▸ **Problemas por resolver**:
(a) Extrae del texto sobre el Yiddishland el fragmento que va desde "Los centros del" hasta "Chernivtsi y Odesa.", ambos incluidos, sin cambiar nada.
(b) Prolonga el texto sobre el Yiddishland a partir de su última oración.

··· Texto

Antiguo mapa de Yiddishland
Mapa de Yiddishland antes de la partición de Polonia

Los centros del Yiddishland son Vilna, la «Jerusalén de Lituania», Varsovia (el barrio de Muranów), Cracovia (el barrio de Kazimierz), Łódź (sobre todo los barrios del norte y el centro), Minsk, Lviv, Iași, Chișinău, Chernivtsi y Odesa.

Sin embargo, este «país» se caracteriza aún más por el shtetl, la aldea judía, una pequeña localidad en el medio rural donde los judíos son mayoría en un barrio bien delimitado en torno a la sinagoga y la plaza del mercado, lugar de intercambio donde todo el mundo se reúne y comercia también con el mundo no judío circundante. Existían innumerables shtetlekh, cuyos nombres aún hacen soñar: Lubartów, Chelm, Szczebrzeszyn, Wlodawa, Zamósc, Radiechow, Sambor, Drohobycz, Brody, Belz, Bursztyn, Brzezany, Kremenets, Sadagora, Kossov, Wyznitz, Czortkow, Jassy, Berchad, Berditchev, Pinsk, Bodroujsk, Baranovici, Slonim, Vitebsk, Dvinsk, Tykocin…

En cada una de estas pequeñas ciudades es posible encontrar, a duras penas, algunos vestigios: sinagogas, cementerios, plazas de mercado, antiguos mikváot, casas de arquitectura típica con galerías y patios rectangulares; algo del espíritu del lugar que perdura tras la desaparición de sus habitantes. Desde el punto de vista arquitectónico, uno de los ejemplos mejor conservados de shtetlekh es el de Tykocin, cerca de Bialystok, con los dos barrios (cristiano y judío) bien delimitados, la sinagoga y la iglesia en el centro de cada barrio, la plaza del mercado entre ambos y los dos cementerios en cada extremo.

······
··· Material proporcionado

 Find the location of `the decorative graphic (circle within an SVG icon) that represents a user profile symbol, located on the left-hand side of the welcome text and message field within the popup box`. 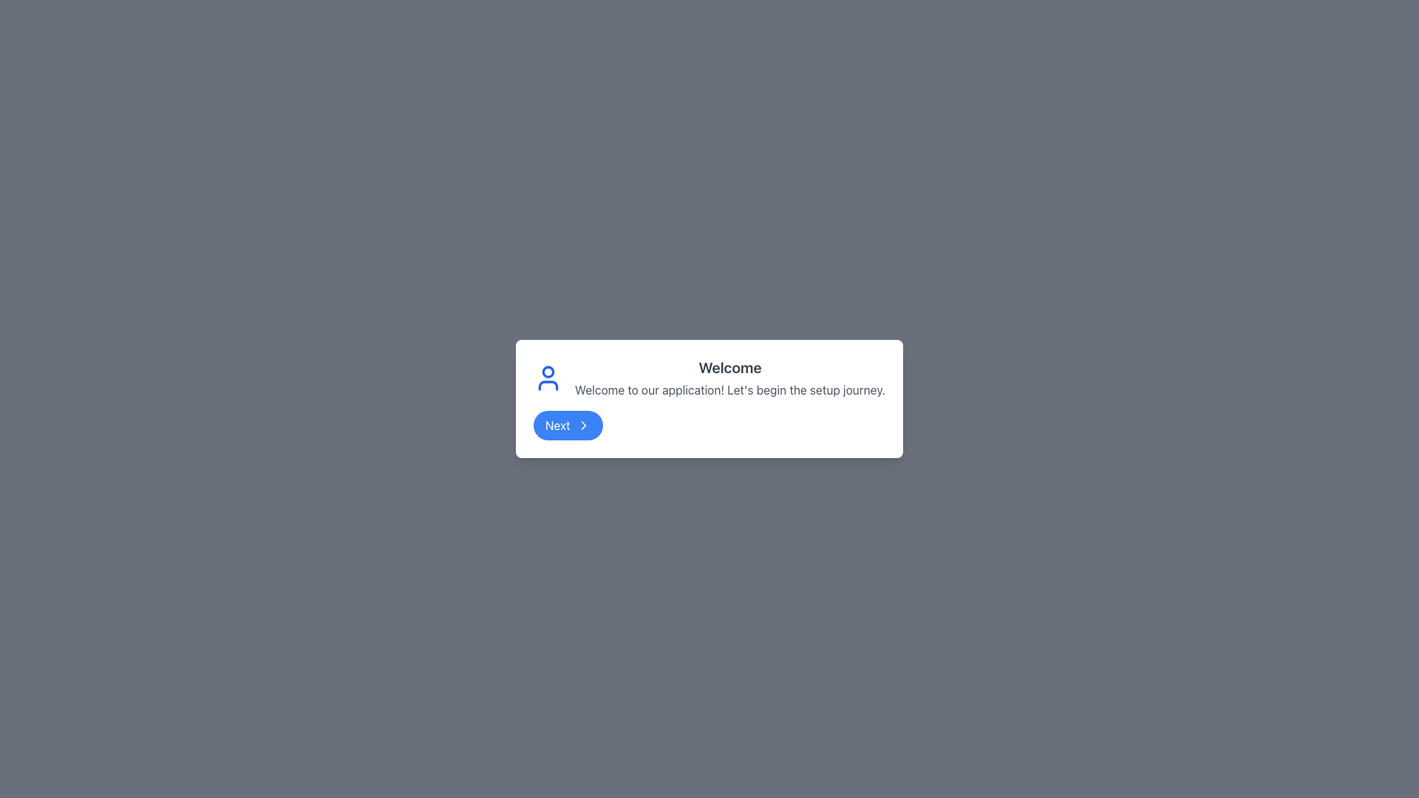

the decorative graphic (circle within an SVG icon) that represents a user profile symbol, located on the left-hand side of the welcome text and message field within the popup box is located at coordinates (547, 371).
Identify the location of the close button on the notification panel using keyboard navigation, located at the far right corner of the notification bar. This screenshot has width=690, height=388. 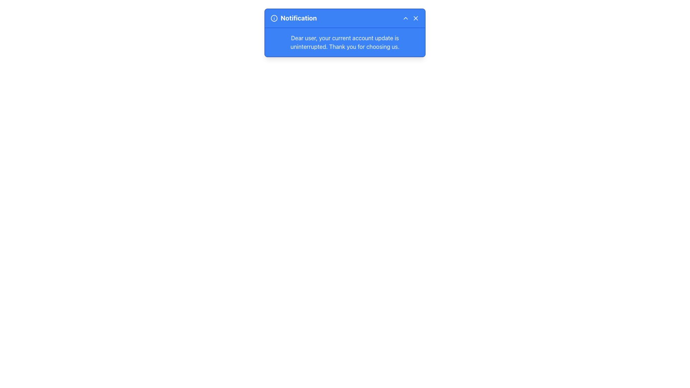
(415, 18).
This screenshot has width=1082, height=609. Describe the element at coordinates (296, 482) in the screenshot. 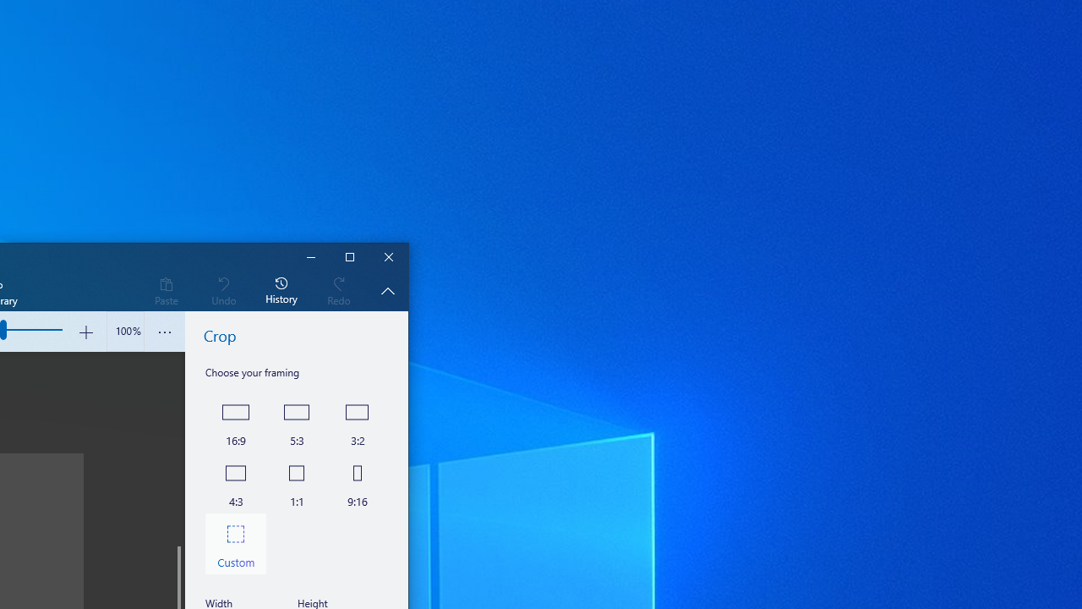

I see `'1 by 1'` at that location.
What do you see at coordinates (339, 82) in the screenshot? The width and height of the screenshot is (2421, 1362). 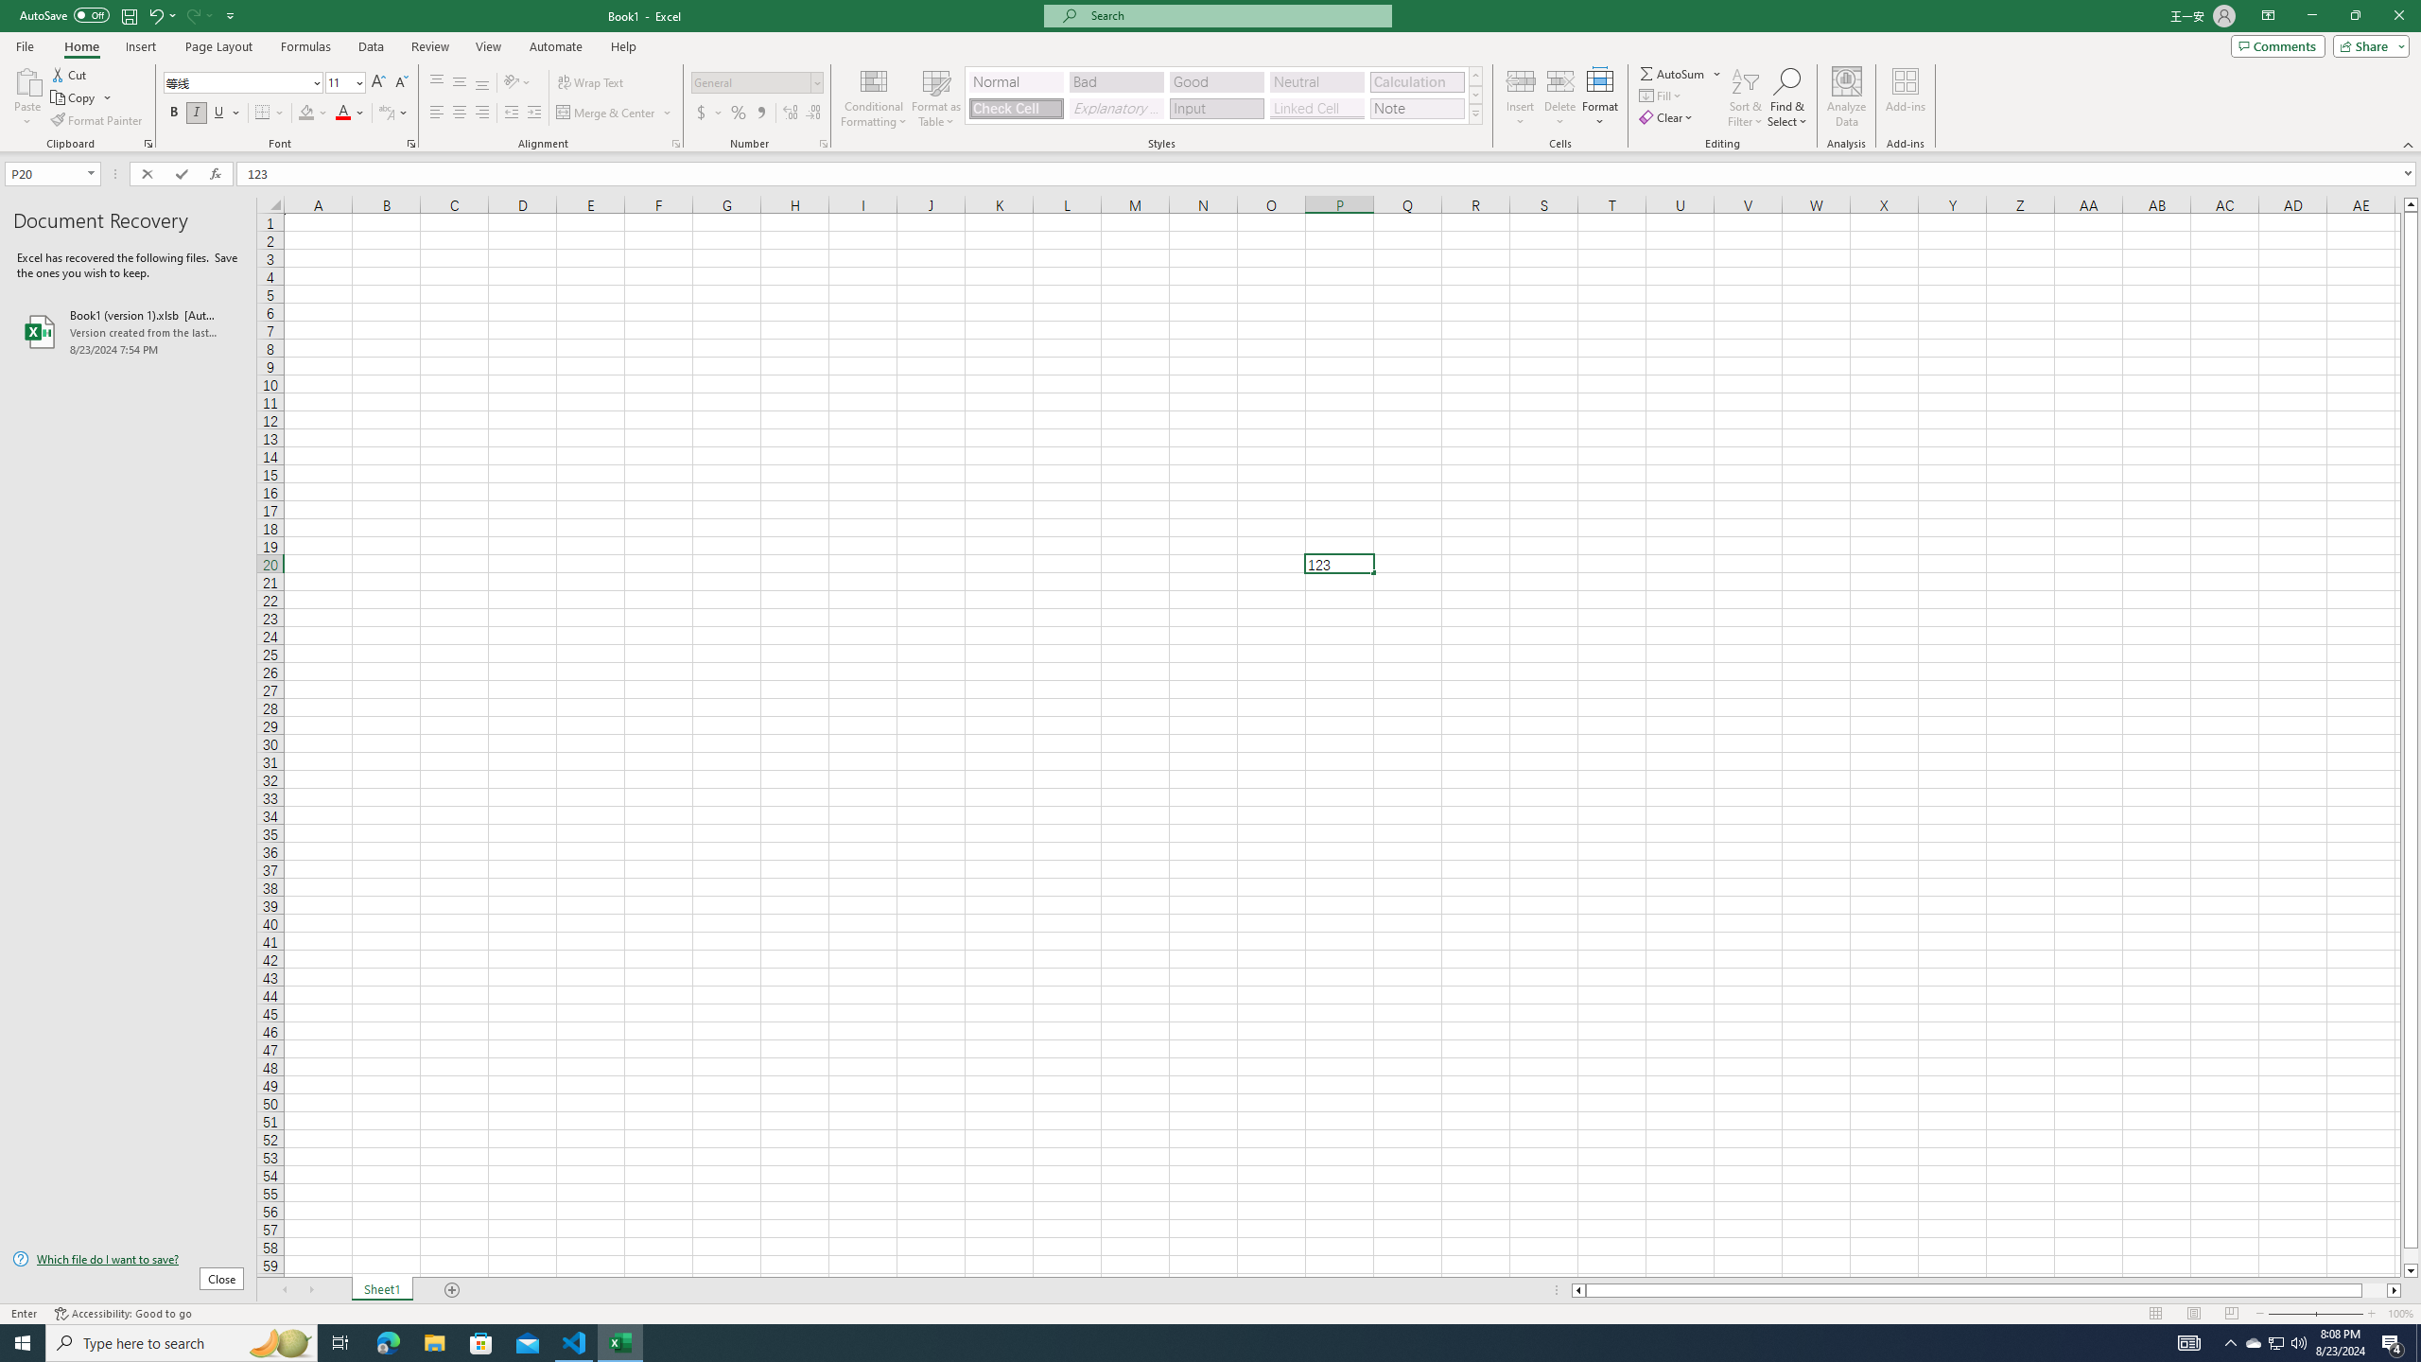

······

▸ **Respuestas por tarea**:
(a)
Los centros del Yiddishland son Vilna, la «Jerusalén de Lituania», Varsovia (el barrio de Muranów), Cracovia (el barrio de Kazimierz), Łódź (sobre todo los barrios del norte y el centro), Minsk, Lviv, Iași, Chișinău, Chernivtsi y Odesa.

(b)
Fotografía en la que aparecen ancianos judíos en Vilna
Judíos de Vilna, finales del siglo XIX

El shtetl es parte de una inmensa cultura que, más allá del folclore, ha adquirido un verdadero prestigio y forma parte del patrimonio universal: la literatura yiddish con Scholem Aleikhem, Itzhak Leybush Pérez y Mendel Moïkher Sforim (los tres fundadores del siglo XIX), continuada en el siglo XX por innumerables poetas (Glatstein, Gebirtig, Katzenelson…) y por la obra del premio Nobel Isaac Bashevis Singer; la pintura que retrata el shtetl, que culmina con las obras maestras de Chagall; la fotografía con Vishniak o Alter Kacyne; la música con los cantos yiddish (Mayn Shtetele Belz, Di yiddishe mame, kinderyoren, Az der rebbe tanzt, Rabbi Elimelekh…), pero también los musicales como El violín en el tejado (o Anatevka) de Leonard Bernstein y, en general, la música klezmer, que vuelve con fuerza. Todas estas expresiones artísticas han idealizado, en la conciencia actual, el shtetl como un lugar de bienestar, un ambiente acogedor con sus alegrías y sus penas, idealización tanto más fuerte cuanto que ese mundo se ha perdido irremediablemente, engullido por el Holocausto.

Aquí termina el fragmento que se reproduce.